English    Türkçe    فارسی   

2
1728-1777

  • Bu ne saçma söz, bu ne küfür, bu ne olmayacak şey? Ağzına pamuk tıka.
  • این چه ژاژست و چه کفر است و فشار ** پنبه‏ای اندر دهان خود فشار
  • Küfrünün pis kokusu dünyayı tuttu. Küfrün, din kumaşını yıprattı.
  • گند کفر تو جهان را گنده کرد ** کفر تو دیبای دین را ژنده کرد
  • Çarık, dolak, ancak sana yaraşır. Bir güneşe bu çeşit şeylerin ne lüzumu var? 1730
  • چارق و پا تابه لایق مر تراست ** آفتابی را چنینها کی رواست‏
  • Böyle sözlerden ağzını kapamazsan bir ateş gelir, halkı yakar.
  • گر نبندی زین سخن تو حلق را ** آتشی آید بسوزد خلق را
  • Zaten ateş gelmedi de bu duman ne? Can niye kapkara bir hale geldi, ruh merdutlaştı?
  • آتشی گر نامده ست این دود چیست ** جان سیه گشته روان مردود چیست‏
  • Allah’ın her şeye kadir ve her hususta âdil olduğunu biliyorsan nasıl oluyor da bu hezeyanlara, bu küstahlığa cüret ediyorsun?
  • گر همی‏دانی که یزدان داور است ** ژاژ و گستاخی ترا چون باور است‏
  • Akılsız dost, zaten düşmandır. Ulu Allah, bu çeşit hizmetlerden ganidir.
  • دوستی بی‏خرد خود دشمنی است ** حق تعالی زین چنین خدمت غنی است‏
  • Sen bunları kime söylüyorsun. Amcana, dayına mı? Allah sıfatlarında cisim sahibi olmak ve ihtiyaç var mı? 1735
  • با که می‏گویی تو این با عم و خال ** جسم و حاجت در صفات ذو الجلال‏
  • Büyüyüp gelişmekte olan süt içer. Ayağı muhtaç olan çarık giyer.
  • شیر او نوشد که در نشو و نماست ** چارق او پوشد که او محتاج پاست‏
  • Eğer bu dedikodu, kulu içinse… Allah, onun hakkında da “ O, benim” dedi. Yine beyhude ve bâtıl.
  • ور برای بنده‏ش است این گفت‏وگو ** آن که حق گفت او من است و من خود او
  • Allah, onun hakkında, “ Hastalandım da yine halimi hatırımı sormadın? Yalnız o hastalanmadı, ben de hasta oldum” demiştir.
  • آن که گفت انی مرضت لم تعد ** من شدم رنجور او تنها نشد
  • Bu çeşit sözler, “ Benimle duyar, benimle görür” haki katına erişen kişi içinde bâtıldır.

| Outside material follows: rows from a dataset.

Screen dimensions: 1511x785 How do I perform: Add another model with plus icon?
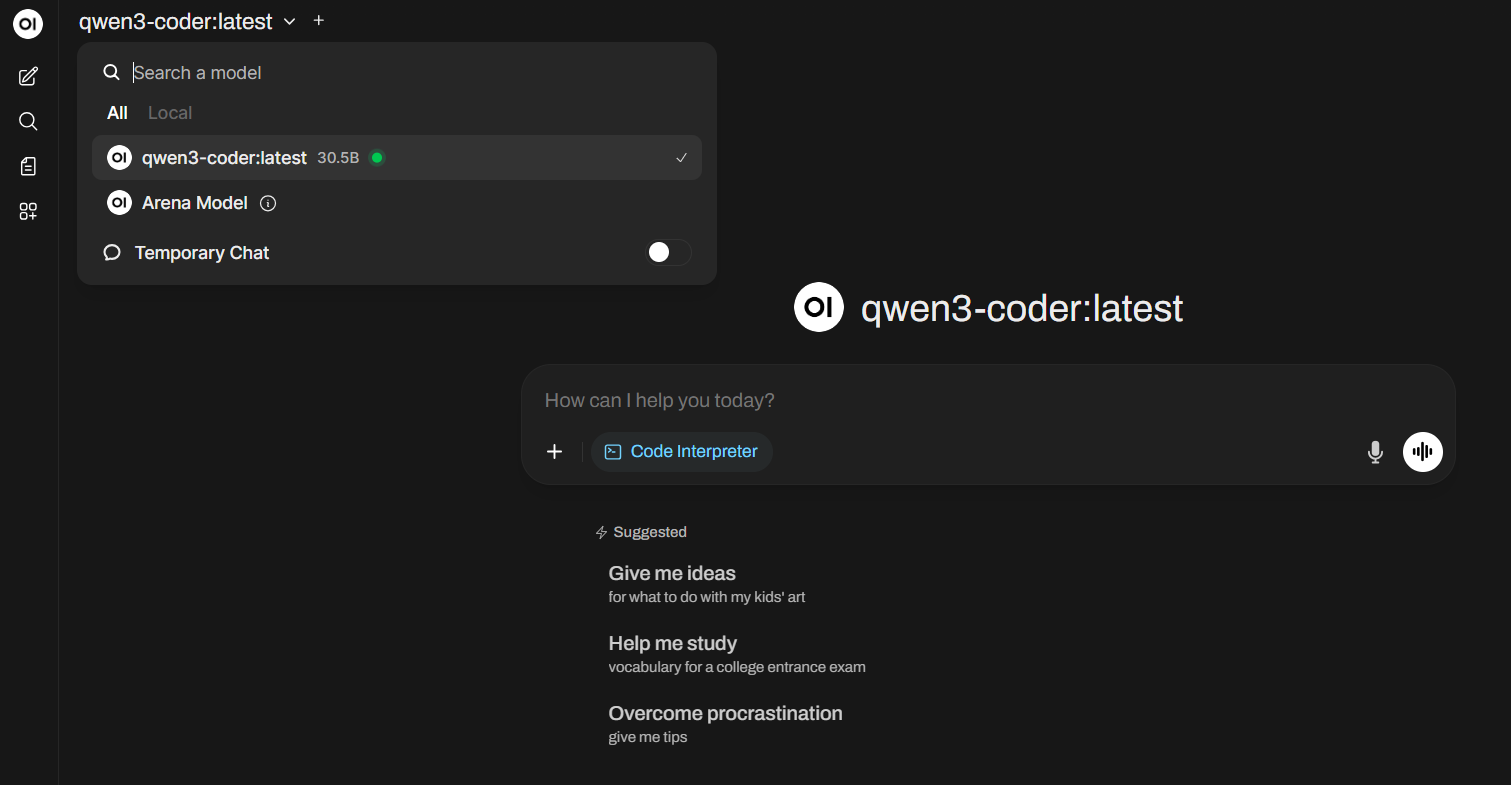(319, 20)
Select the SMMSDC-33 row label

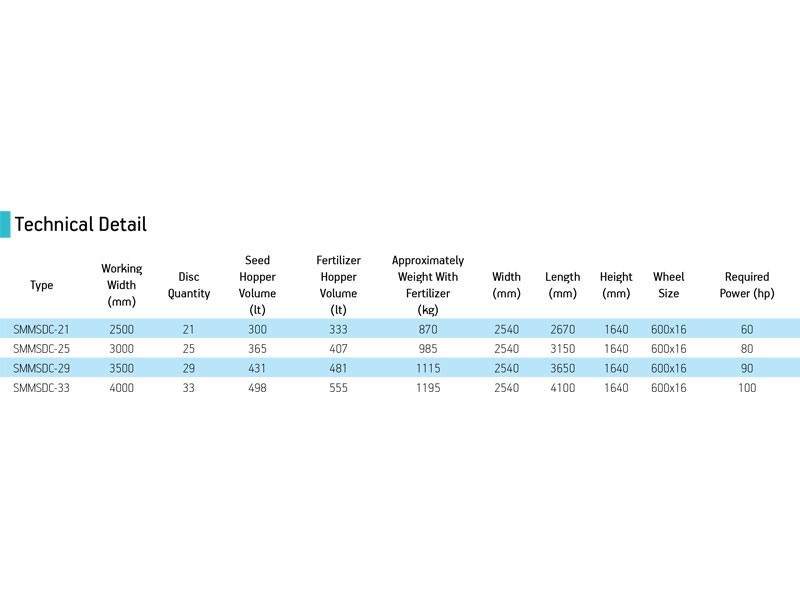pos(41,388)
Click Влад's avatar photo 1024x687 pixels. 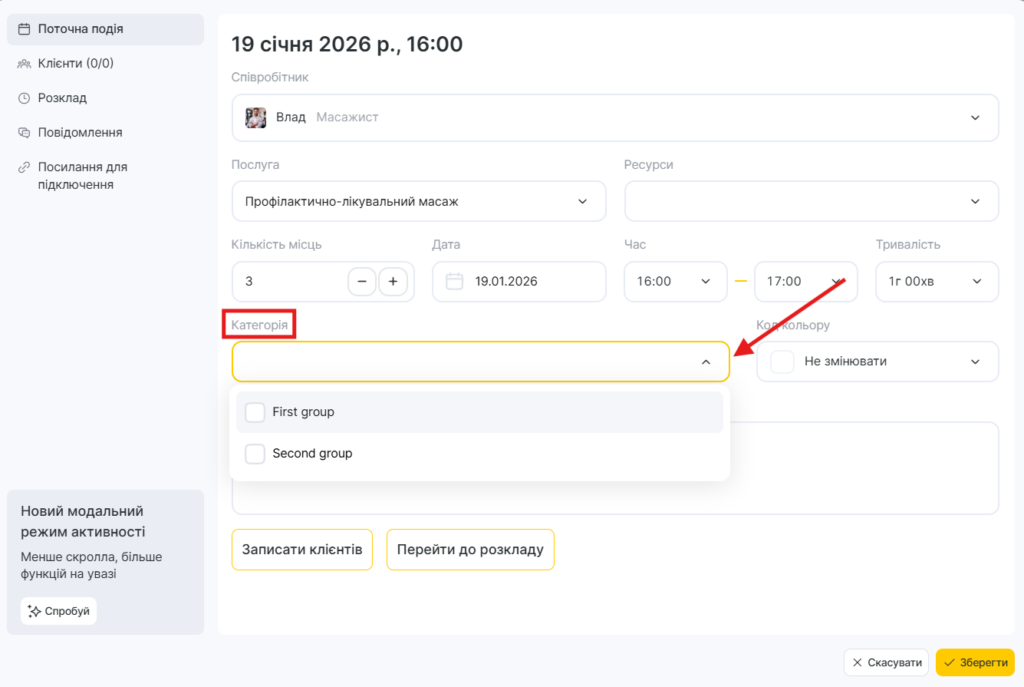pos(256,117)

  • آن که بی‏یسمع و بی‏یبصر شده ست ** در حق آن بنده این هم بی‏هده ست‏
  • Allah haslarıyla edepsizce konuşmak gönlü öldürür amel defterini kapkara bir hale koyar. 1740
  • بی‏ادب گفتن سخن با خاص حق ** دل بمیراند سیه دارد ورق‏
  • Sen bir erkeğe Fatma desen; erkekle kadın, hep bir cinsten olmakla beraber,
  • گر تو مردی را بخوانی فاطمه ** گر چه یک جنسند مرد و زن همه‏
  • İmkân bulursa kanına kasteder, isterse haddi zatında halîm ve mülâyim olsun!
  • قصد خون تو کند تا ممکن است ** گر چه خوش خو و حلیم و ساکن است‏
  • Fatma sözü, kadınlar için övünçtür. Fakat erkeğe söylersen kılıç yarası gibi tesir eder.
  • فاطمه مدح است در حق زنان ** مرد را گویی بود زخم سنان‏
  • El ayak. Bizim için övünç vesilesidir; fakat Allah’ın arılığına nispetle kusur.
  • دست و پا در حق ما استایش است ** در حق پاکی حق آلایش است‏
  • “ Doğmaz, doğurmaz” vasfı ona lâyıktır. Babayı da halk eden o, oğlu da. 1745
  • لم یلد لم یولد او را لایق است ** والد و مولود را او خالق است‏
  • Doğma, cisim olanın vasfıdır. Doğan, ırmağın bu yüzüne mensuptur.
  • هر چه جسم آمد ولادت وصف اوست ** هر چه مولود است او زین سوی جوست‏
  • Çünkü doğan, Kevnü Fesat âlemindendir, aşağılıktır, sonradan olmadır. Elbette onu bir meydana getiren lâzım.”
  • ز انکه از کون و فساد است و مهین ** حادث است و محدثی خواهد یقین‏
  • Çoban, “ Ya Musa ağzımı bağladın, pişmanlıktan canımı yaktın” dedi;
  • گفت ای موسی دهانم دوختی ** و ز پشیمانی تو جانم سوختی‏
  • Elbisesini yırtıp yana, yana bir ah çekti, başını alıp çöle doğru yola düştü.
  • جامه را بدرید و آهی کرد تفت ** سر نهاد اندر بیابانی و رفت‏
  • Ulu Allah’ın Musa’ya çoban yüzünden darılması
  • عتاب کردن حق تعالی با موسی علیه السلام از بهر آن شبان‏
  • Musa’ya Allah’tan şöyle vahiy geldi: “ Kulumuzu bizden ayırdın. 1750
  • وحی آمد سوی موسی از خدا ** بنده‏ی ما را ز ما کردی جدا
  • Sen ulaştırmaya mı geldin, yoksa ayırmaya mı?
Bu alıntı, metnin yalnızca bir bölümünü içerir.